Por: Daniel Martínez Benítez
Tercera entrega del cuento “Ficciones de un edificio delirante”.
Una ventana doble y una puerta, la ventana se extendía por toda la pared. Una columna, de un color incierto —blanco, crema, gris, o celeste, en realidad no se distinguía—, dividía la ventana en dos. Una cama sencilla bastante golpeada y aclarada por el sol, un sillón doble deformado por la constancia de los culos, y seis personas perdidas, solo eso había en la habitación.

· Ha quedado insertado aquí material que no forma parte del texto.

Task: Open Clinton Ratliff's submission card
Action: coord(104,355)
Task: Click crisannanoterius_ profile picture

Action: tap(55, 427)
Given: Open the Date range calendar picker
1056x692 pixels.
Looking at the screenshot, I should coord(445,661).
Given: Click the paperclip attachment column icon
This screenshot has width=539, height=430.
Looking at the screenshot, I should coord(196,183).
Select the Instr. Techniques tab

Tres meditaban acostadas en la cama mientras las otras tres reflexionaban, en una posición entre sentadas y acostadas, en el sillón, apenas respirando, como perdidas cada una en su mundo aunque compartiendo el mismo universo.

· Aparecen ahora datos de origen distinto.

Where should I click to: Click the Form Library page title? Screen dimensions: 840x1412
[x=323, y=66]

No soy el que está a mi izquierda: su extrema gordura, su tez pálida sin vida, y su hambre no son atributos que me daría; no soy quien está a mi derecha, al frente o diagonal a mí: la última vez que me fijé no tenía tetas, no traía vida a la tierra, no me llegaba la menstruación mensualmente, tenía un pene y no una vagina entre las piernas, y mis jeans los compré en la sección de hombres; no soy el que se está cayendo del sofá, no visto con colores, no tengo la mirada tan perdida, no soy tan bajito, no soy vegetariano ni abrazo una botella de alcohol con fuerza hercúlea; sí soy el que está en el centro de la cama, soy quien no puede apartar la vista de quien está a su derecha, no porque no quiera, sino porque físicamente no me es posible: las piernas y los brazos están dormidos, son fugitivos de la prisión que antes era mi cuerpo, son libres, soy quien tiene alguien encima saltando, gritando, temblando como epiléptica, moviéndose al compás de la música.
Tatiana, es Tatiana.
Tatiana no hace parte del grupo de seis, Tatiana vino conmigo: no soy Tatiana. No tengo tetas, no tengo tantos vicios, no estoy sobre mí, mi prisión no está tan bien custodiada. Sus manos se alzan, intentando tocar el techo, pero no puede. Sus brazos se estiran y lo logra lo logra. En ese momento me cae tierra en la cara. ¿Tierra? Era tierra o sal o harina o cenizas o tal vez era polvo, quizá no el que más deseaba, pero era el polvo de Tatiana.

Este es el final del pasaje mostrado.